Adrian Hadley
- Born: Adrian Michael Hadley 1 March 1963 (age 62) Cardiff, Wales
- Height: 6 ft 1 in (1.85 m)

Rugby union career
- Position(s): Wing, Centre

Amateur team(s)
- Years: Team / Apps / (Points)
- 1982-1988: Cardiff RFC / 197 / (479)
- 1985-1987: Barbarian F.C. / 3 / (12)

Senior career
- Years: Team / Apps / (Points)
- 1997: Sale Sharks

International career
- Years: Team / Apps / (Points)
- 1983-1988: Wales / 27 / (36)
- Rugby league career

Playing information
- Position: Wing
Club
| Years | Team | Pld | T | G | FG | P |
| 1988–1992 | Salford | 98 | 61 | 4 | 0 | 260 |
| 1992–1995 | Widnes | 83 | 27 | 101 | 0 | 310 |
|  | Total | 181 | 88 | 105 | 0 | 570 |
Representative
| Years | Team | Pld | T | G | FG | P |
| 1991–1995 | Wales | 9 | 1 | 0 | 0 | 4 |

= Adrian Hadley =

Welsh dual-code rugby footballer

Adrian Michael Hadley (born 1 March 1963) is a Welsh former dual-code international rugby union and professional rugby league footballer who played in the 1980s and 1990s, and coached rugby union in the 1990s and 2000s.

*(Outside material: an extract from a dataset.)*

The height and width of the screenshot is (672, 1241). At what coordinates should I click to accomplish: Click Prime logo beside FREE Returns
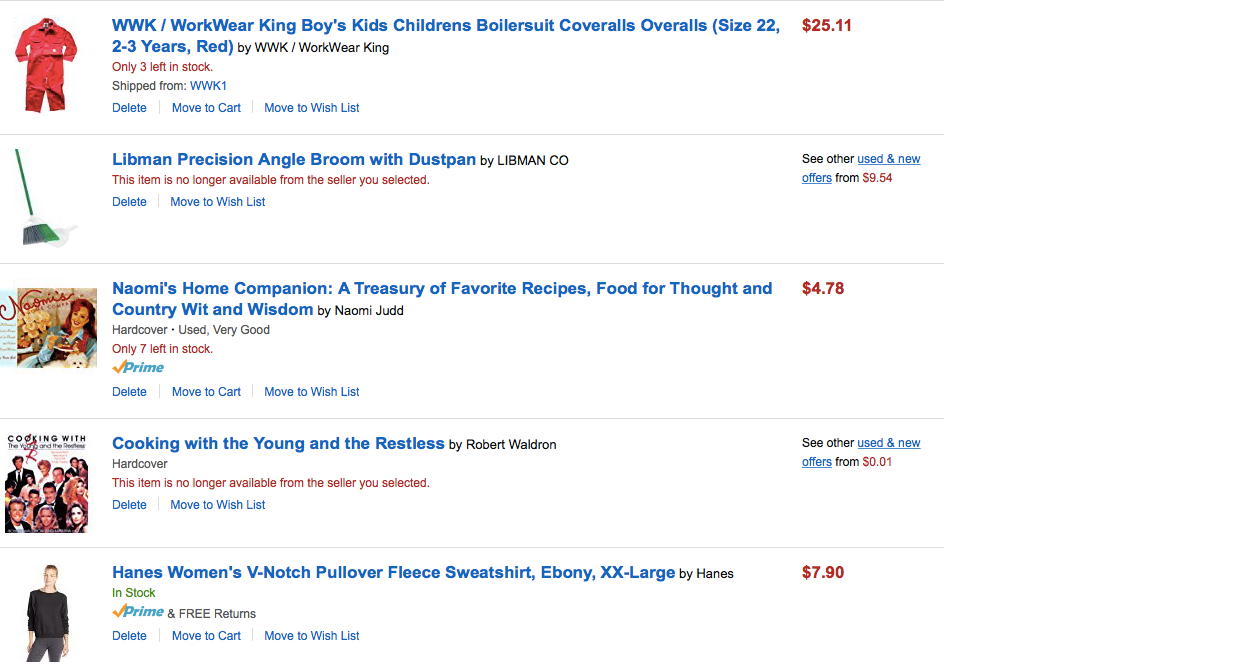[138, 612]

He played representative rugby union (RU) for Wales (including in the 1987 Rugby World Cup), at invitational level for the Barbarians F.C., and at club level for Cardiff RFC, and the Sale Sharks, as a wing, or centre, and representative rugby league (RL) for Wales, and at club level for Salford and Widnes, as a , and coached club level rugby union (RU) for Sale Sharks.

==Background==
Adrian Hadley was born in Cardiff, Wales, he was a pupil at Lady Mary High School.

==Rugby union career==
Hadley attained 29 caps for the Wales rugby union team between 1983 and 1988, scoring nine tries. He was selected for the 1987 Rugby World Cup, helping Wales finish in third place. His most memorable game for Wales was in the team's opening match of the 1988 Five Nations against England at Twickenham, scoring two tries in a 11–3 win.

==Rugby league career==
===Salford===
Hadley later switched codes and moved north to join Salford and represented the Wales national rugby league team. He played in Salford's 17–22 defeat by Wigan in the 1988 Lancashire Cup Final during the 1988–89 season at Knowsley Road, St Helens on Sunday 23 October 1988, and played in the 24–18 defeat by Widnes in the 1990 Lancashire Cup Final during the 1990–91 season at Central Park, Wigan on Saturday 29 September 1990.

===Widnes===
Hadley was then signed by Phil Larder the then coach at Widnes in 1992. While at Widnes, he played for Wales in the 1995 Rugby League World Cup, but left Widnes shortly after the tournament due to a dispute over unpaid wages.

==Coaching==
He returned to rugby union as player-coach at Sale Sharks in 1996, later becoming director of rugby at the side. He resigned from the post in 2001.